I’ll admit it; I experience Anxiety at work now even though I love my job. And I must also acknowledge that I don’t follow my own advice enough of the time. For instance, I haven’t sought out that person who could talk with me as I am trying to work my way through Anxiety or a panic attack. And, even though I’ve used sick time at previous workplaces to “call it a day,” when the Anxiety was too much, I haven’t yet done so at my current place of employment. I could if I wanted to, but I often justify staying at the office by thinking that my work is too urgent. (Yeah, I know, attaching urgency to work is not a productive way to work through Anxiety.)

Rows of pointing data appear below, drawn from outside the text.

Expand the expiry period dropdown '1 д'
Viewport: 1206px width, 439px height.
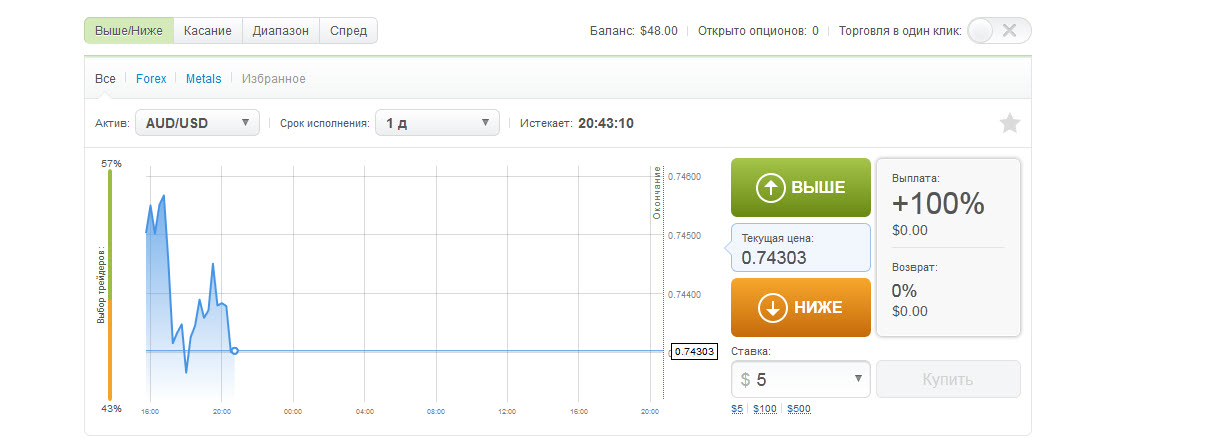[437, 123]
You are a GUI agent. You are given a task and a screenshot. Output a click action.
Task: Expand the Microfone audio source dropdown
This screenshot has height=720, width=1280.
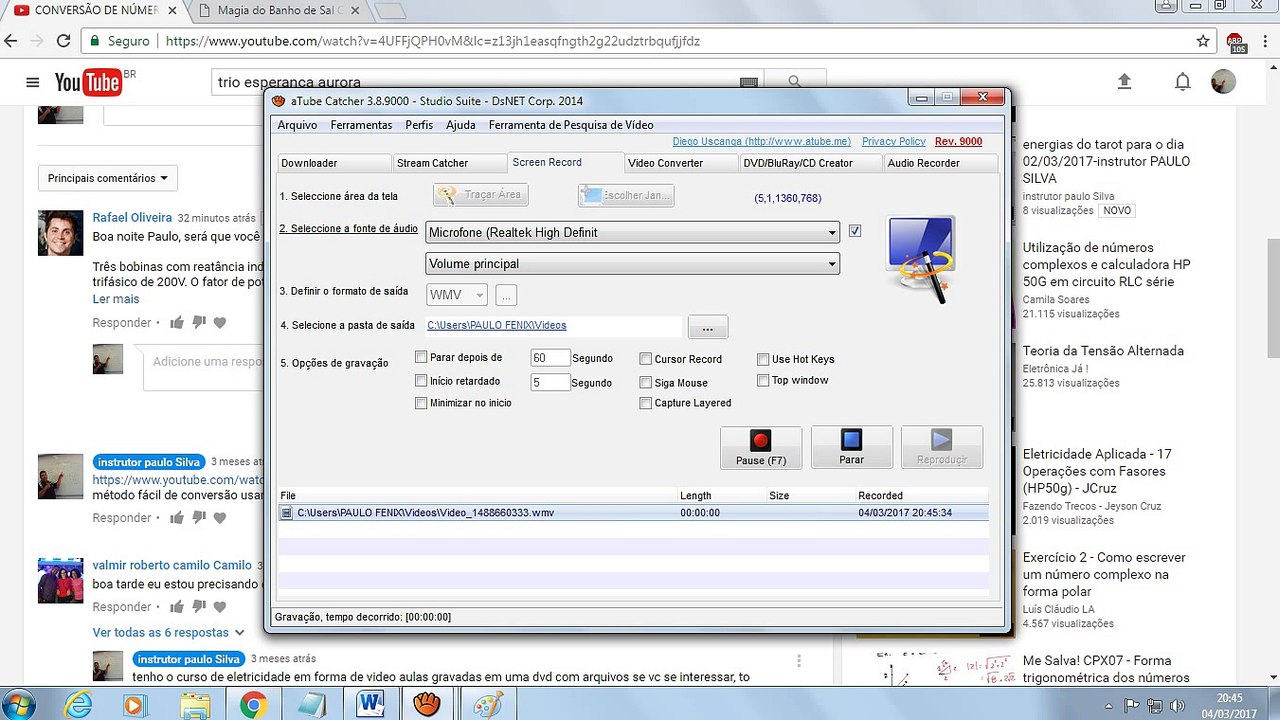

Thankfully on one approach, I excel. I am a master at breaking a project down into small, doable tasks. For instance, just yesterday, I was feeling Anxiety coming on. I couldn’t focus my mind on how to move a full project forward. So I did a little brainstorming. I came up with several easy tasks I knew I could do. I chose one — just one — and completed it. And then I completed the next task. By then my Anxiety had left, but I still took on another easy aspect of the project. By the end of the day, I had made considerable progress. And my Anxiety was with me for only a short amount of time.

To conclude, I need to provide a disclaimer. I am just one person experiencing Anxiety at work in my unique ways. My example and advice are merely illustrative. My approaches to making it through Anxiety at work may not work for you. Or, you may not have the privilege of a liberal sick time policy, so “calling it a day” is not possible. I am simply trying to point out that there are often positive approaches you can take to address Anxiety at work.

That said, if Anxiety is really getting in the way of you doing your job, a visit with your therapist is likely the best thing you can do. If you even think you could use the help of your therapist, you probably could.